I believe the folks in the background are iceboating, which involves a skinny, non-buoyant hull with a skate on its nose and two more on outriggers. I imagine they’re wicked fast.
Correction: I looked it up and they are wicked fast.

Last edited 1 month ago by Ricardo M
Dan Roth
Dan Roth
1 month ago
Reply to  Ricardo M

There’s also frostbiting, which is sailing in the winter and honestly, the worse the conditions, the more fun it is, as a hobby.

Ricardo M
Member
Ricardo M
1 month ago
Reply to  Dan Roth

Do you have to dress up as Shackleton, or can you free-style it?

Dan Roth
Dan Roth
1 month ago
Reply to  Ricardo M

I dunno – boaters are superstitious. Not sure I’d invoke that guy’s topsy-turvy track record.

You can ALWAYS freestyle.

Ricardo M
Member
Ricardo M
1 month ago
Reply to  Dan Roth

Fair point. Is there a subsect of extra-hardcore frostbiters that sail Lasers, or are they pretty much all on dry boats? Because I know we have some Lake Superior Winter surfers, but I imagine it would somehow suck even more to be wet out of the water.

Dan Roth
Dan Roth
1 month ago
Reply to  Ricardo M

A Laser would be a very wet frostbiting experience. Not much freeboard and lots of spray. Would be thrilling, though. Those things have a lot of sail.

People definitely frostbited in Blue Jays and other One Designs. Did a bunch of winter sailing in Dyer Dhows.

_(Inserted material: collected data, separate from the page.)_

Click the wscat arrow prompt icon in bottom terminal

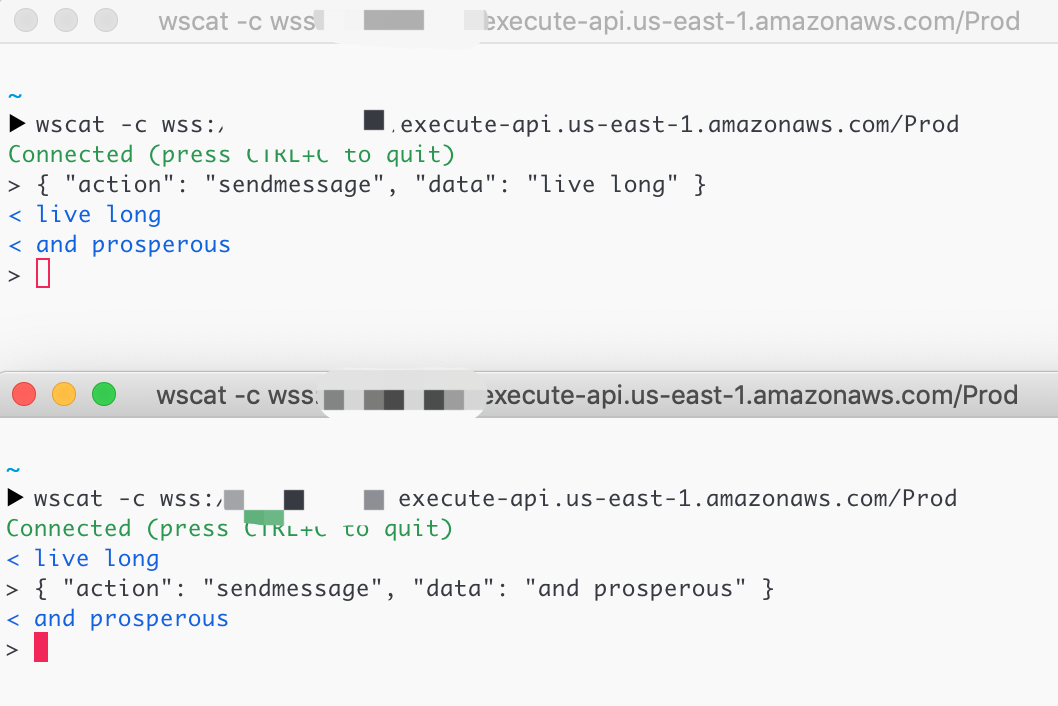point(16,498)
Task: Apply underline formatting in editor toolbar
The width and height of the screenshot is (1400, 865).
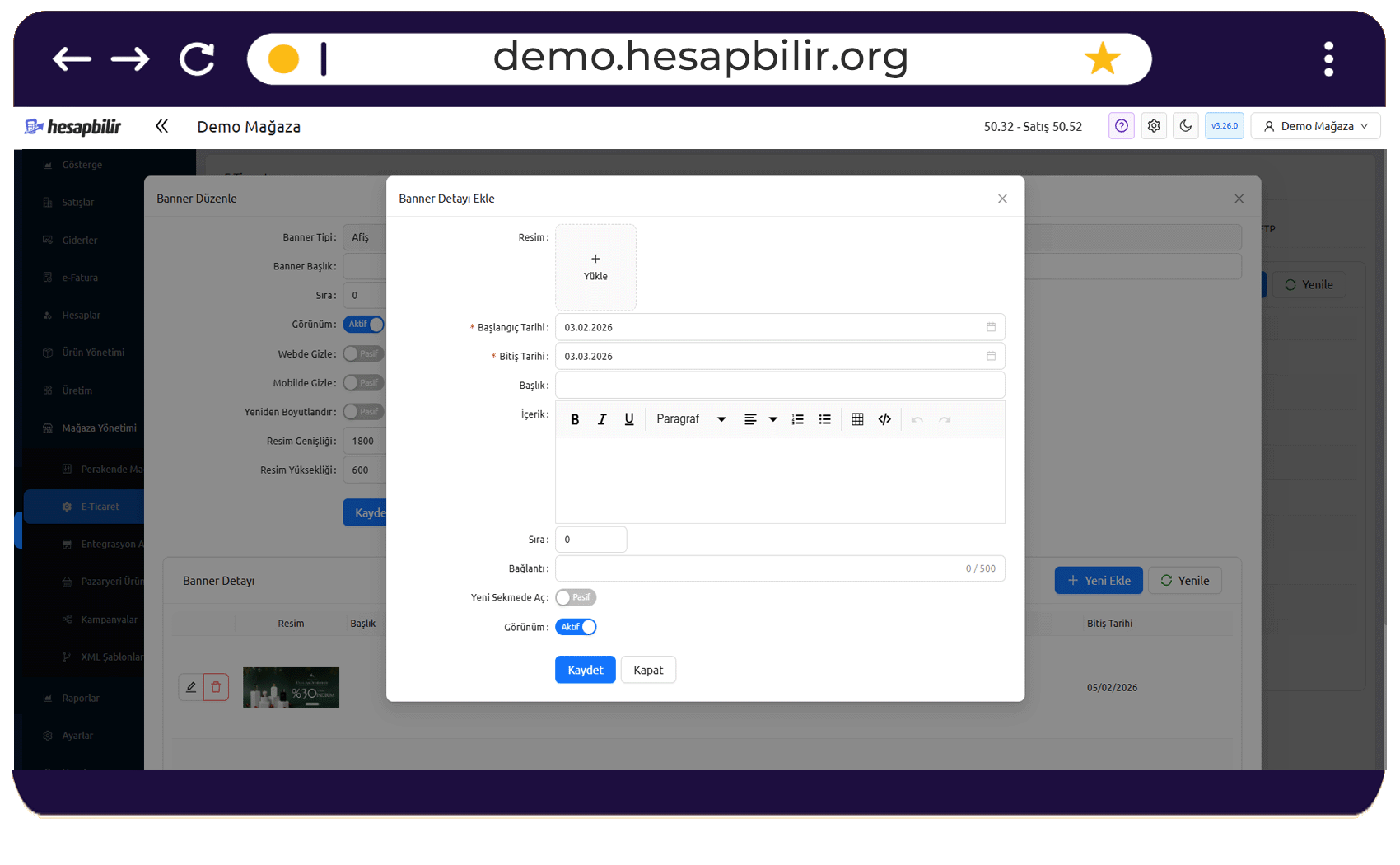Action: click(629, 419)
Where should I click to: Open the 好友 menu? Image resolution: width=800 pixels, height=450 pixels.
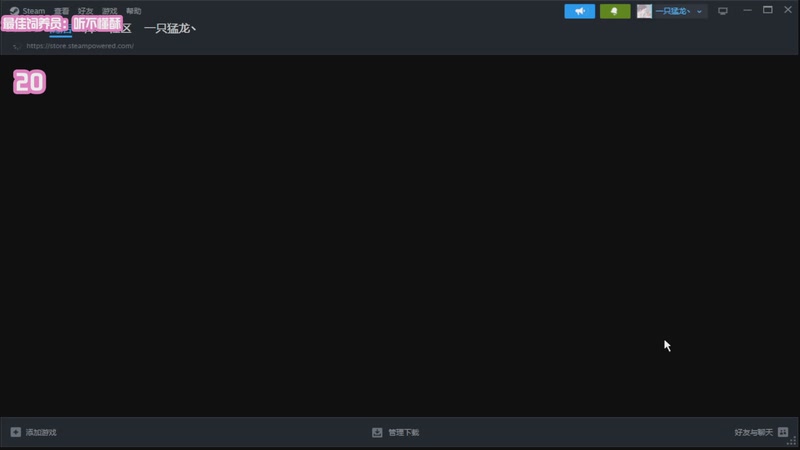coord(86,11)
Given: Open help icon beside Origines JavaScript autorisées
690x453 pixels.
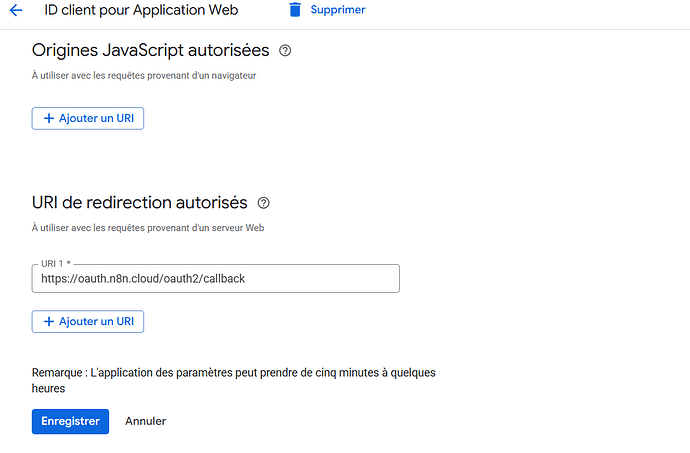Looking at the screenshot, I should (x=285, y=50).
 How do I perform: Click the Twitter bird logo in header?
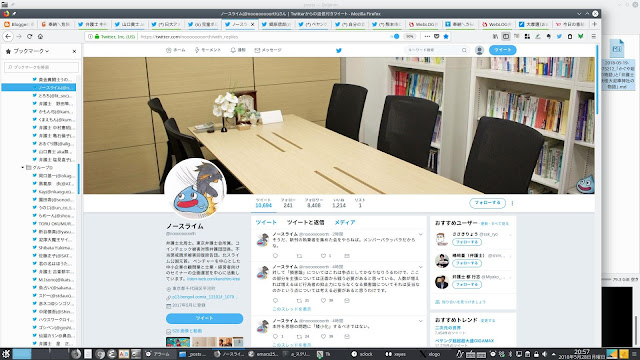tap(338, 51)
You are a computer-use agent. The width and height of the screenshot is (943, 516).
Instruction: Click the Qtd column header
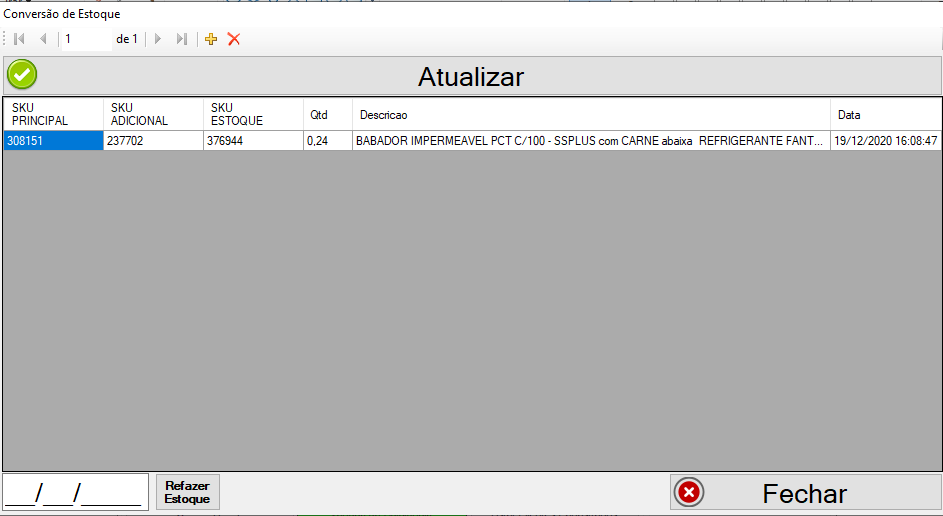pyautogui.click(x=328, y=114)
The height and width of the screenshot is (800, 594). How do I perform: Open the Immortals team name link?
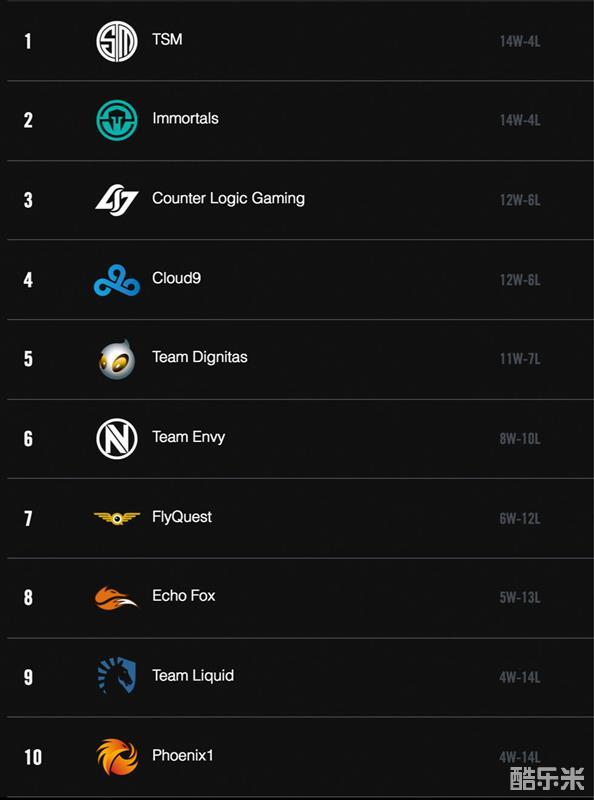click(185, 118)

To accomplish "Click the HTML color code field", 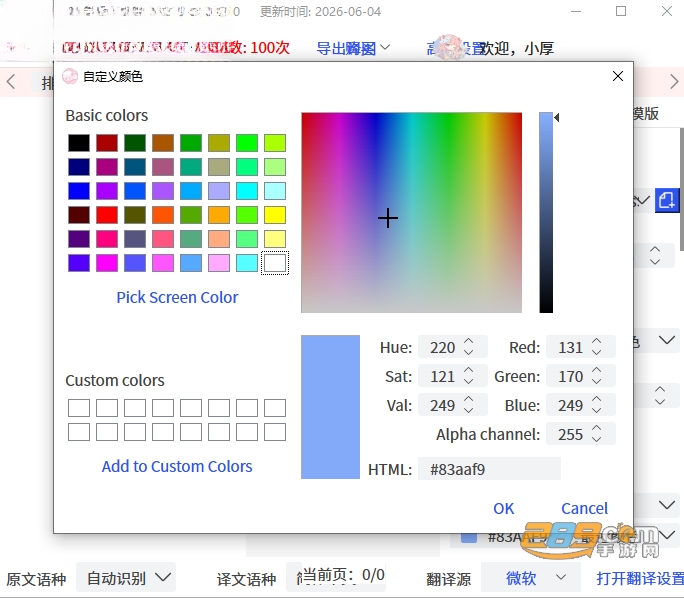I will click(x=489, y=469).
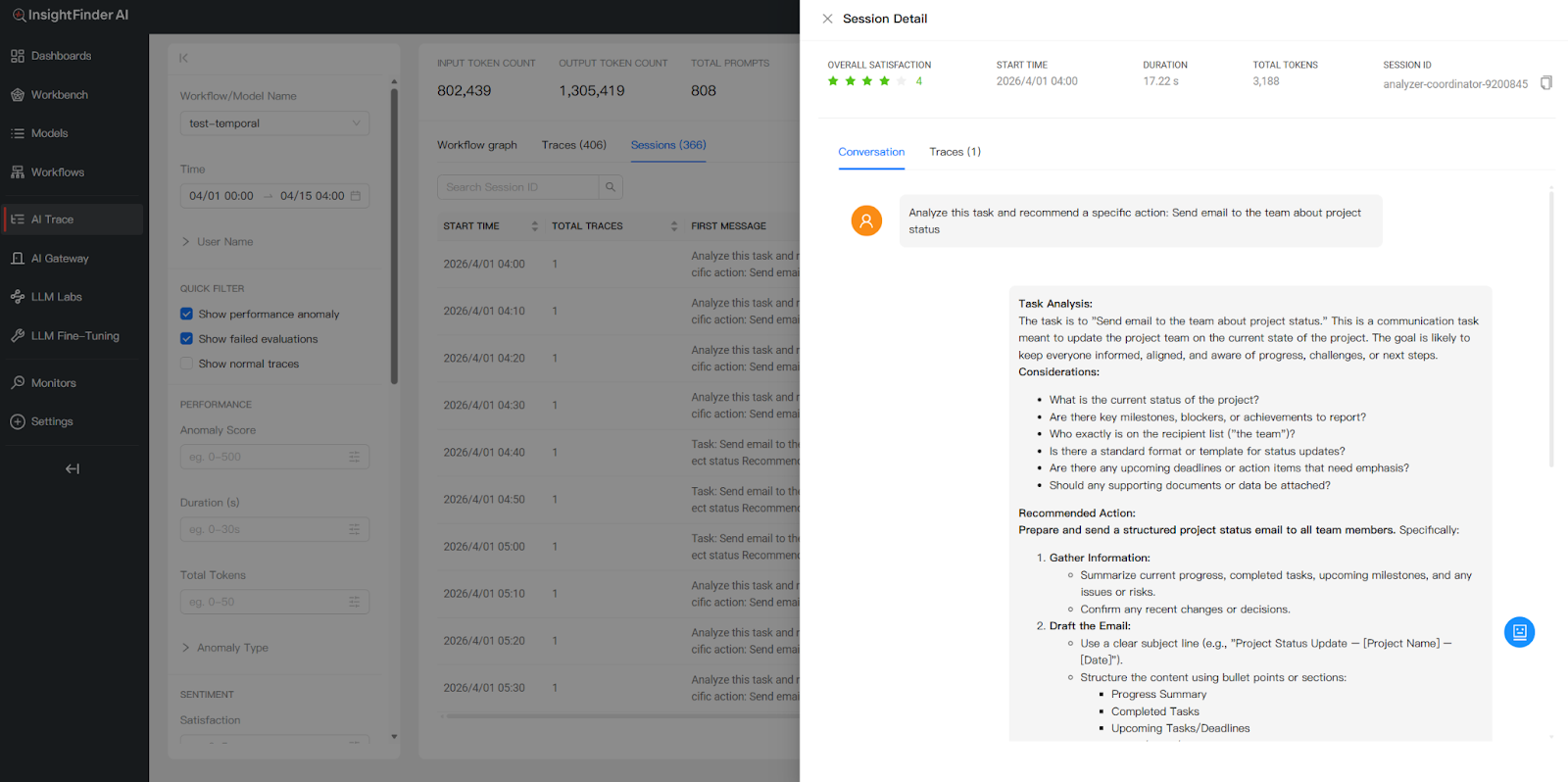Switch to the Workflow graph tab

[x=476, y=145]
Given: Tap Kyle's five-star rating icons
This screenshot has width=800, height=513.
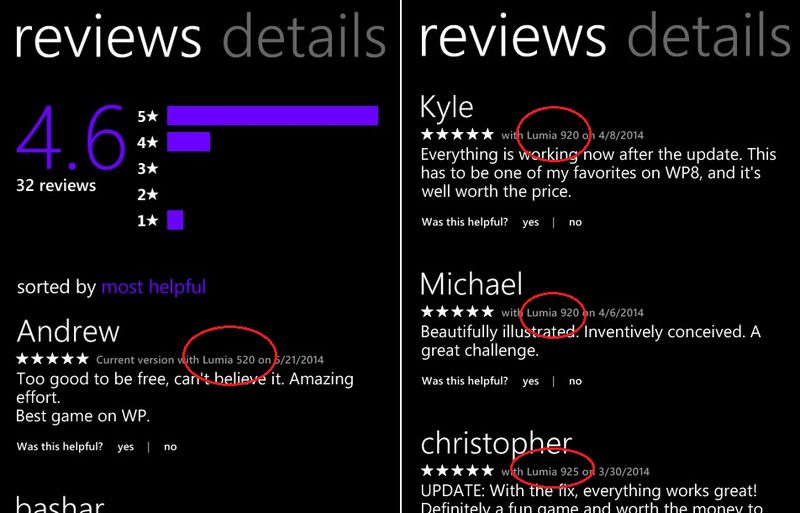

I also had a really memorable experience capsizing a 420 in February. Dry suits only keep you so dry.

Last edited 1 month ago by Dan Roth
Ricardo M
Member
Ricardo M
1 month ago
Reply to  Dan Roth

You’ve got me really curious about this, I might find the courage to give it a shot this Fall.

Phuzz
Member
Phuzz
1 month ago
Reply to  Dan Roth

Brrr, you’ve reminded me of a time helping out my dad, who was going for his sailing instructor qualifications. I think this was in March, beut I remember that it had been snowing in the previous week, and was still very cold.
One of the skills he had to prove was being able to stop the boat next to someone in the water (somewhat tricky in a sailing dingy. For practise, he was using a tyre wrapped around a buoy, and for reasons I still don’t quite understand, as he was helming, I had to be the one to haul the buoy out of the freezing water each time. My hands were bloody freezing after the first time, and I think I flat out refused after the fourth or fifth time.

Dan Roth
Dan Roth
1 month ago
Reply to  Phuzz

Sounds miserable!

Canopysaurus
Canopysaurus
1 month ago

Don’t forget about turf skiing. Mostly a niche sport, more popular in Europe than elsewhere. Although, As I think about it, I don’t believe turf skiing had been invented as early as 1960. It was around in the mid 60s for sure, but most likely not when this brochure was created, so disregard this entire comment.

4jim
4jim
1 month ago

I totally went for mountain range and river. Color me fooled.

Cheats McCheats
Cheats McCheats
1 month ago
Reply to  4jim

that was my exact thought, with the orange part being a beach

Pendine Sands
Pendine Sands
1 month ago

Little British Fords? We always saw Zephyrs and Zodiacs as medium-large saloons. For the era, the Popular was little, and later on, the Anglia.

Ricardo M
Member
Ricardo M
1 month ago

My first thought was that it was the 3 states of a convertible top: Cold, warm and excited.

Bob the Hobo
Bob the Hobo
1 month ago

Sketchy Illustration Outdoor Funland was a great place to be. Then they had the incident and could never erase it from memory. Now it’s a different kind of sketchy.